Dontavean and his ilk relived me of that delusion and armed me through hard experience with the realization that they are a collective Achilles—for I well knew, as Hector did that I could not outrun these fastest of men as I was harried about the dark and empty harrows of my besieged home.
Whatever I am, I am in spite of the Whiteman telling me that I am him and therefore nothing but a conduit of lineal collectivism.
Whatever I am, I am partly because dark savages who believed the Whiteman's lies hunted me like the perils of the world stalked the heroes of old.
Of Priam and Achilles, that feeling strikes me when I read it in the same way that the inspiration for my novel Poet struck me. I forget the man's name now. He was an excellent amateur boxer who I had barely known from a gym when he saw me walking between bus stops in downtown Baltimore one Sunday morning on my way to spar with Charles on the Eastside. He waved made over and we sat on a bench for a while, me letting my bus go, because he was obviously interested in me based on seeing the fencing mask and had no idea that he once gave me a tip in Mister Frank's old gym on the stage of the old elementary school gymnasium where we boxed.
He was now broken in many ways, a dark man some years my senior, far superior as a boxer, and now fading into the uncaring city that had spawned us even as I made my pale way in a high state of fitness.

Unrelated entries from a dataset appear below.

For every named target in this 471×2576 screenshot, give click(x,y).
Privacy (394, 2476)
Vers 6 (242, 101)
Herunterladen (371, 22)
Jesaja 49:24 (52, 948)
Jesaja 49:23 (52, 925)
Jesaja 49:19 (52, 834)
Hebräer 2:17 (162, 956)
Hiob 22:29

He quizzed me about stick-fighting and smiled in a reverie. He then showed me his smart phone, given to him by his daughter as a means of contact—for he was homeless on the street—and its screen was broken in the brawl with the pack of young thugs who had tried to take it from him the previous night, a pack he had fought off with his big fists. He was almost in tears over his plight, knowing that he was going to have to face another night, and another, and another alone in that terrible place.
Then, when I told him about my writing he ended up chanting a rhyme to me that he made up on the spot as a good-luck sendoff, a vote of confidence. I can't recall a bit of it and hope it is buried in my writing somewhere from that period, which I think was 2012-13, but am not sure. In any case, I cannot read or recall Achilles and Priam considering their losses without thinking back to sitting on that Baltimore city bus stop bench with that man, whose name I can no longer recall, but whose, big, crooked, white teeth, big chocolate hands and teary-eyed worry that he might fail to protect the one momento he had from his estranged daughter the next time he was attacked—and that the last words he said to me were positive wishes for good fortune in training my fighter and becoming a better writer.
So here I sit, in a mobile home that is a gift of hospitality, 3,000 miles from there, wondering if a man whose name I cannot recall, whose eyes and teeth and hands flash across my mind's eye, who once had kind words for me when my star was still rising and his was sinking, even remains among the living.
That's how the final act of the Iliad echoes in my lonely well.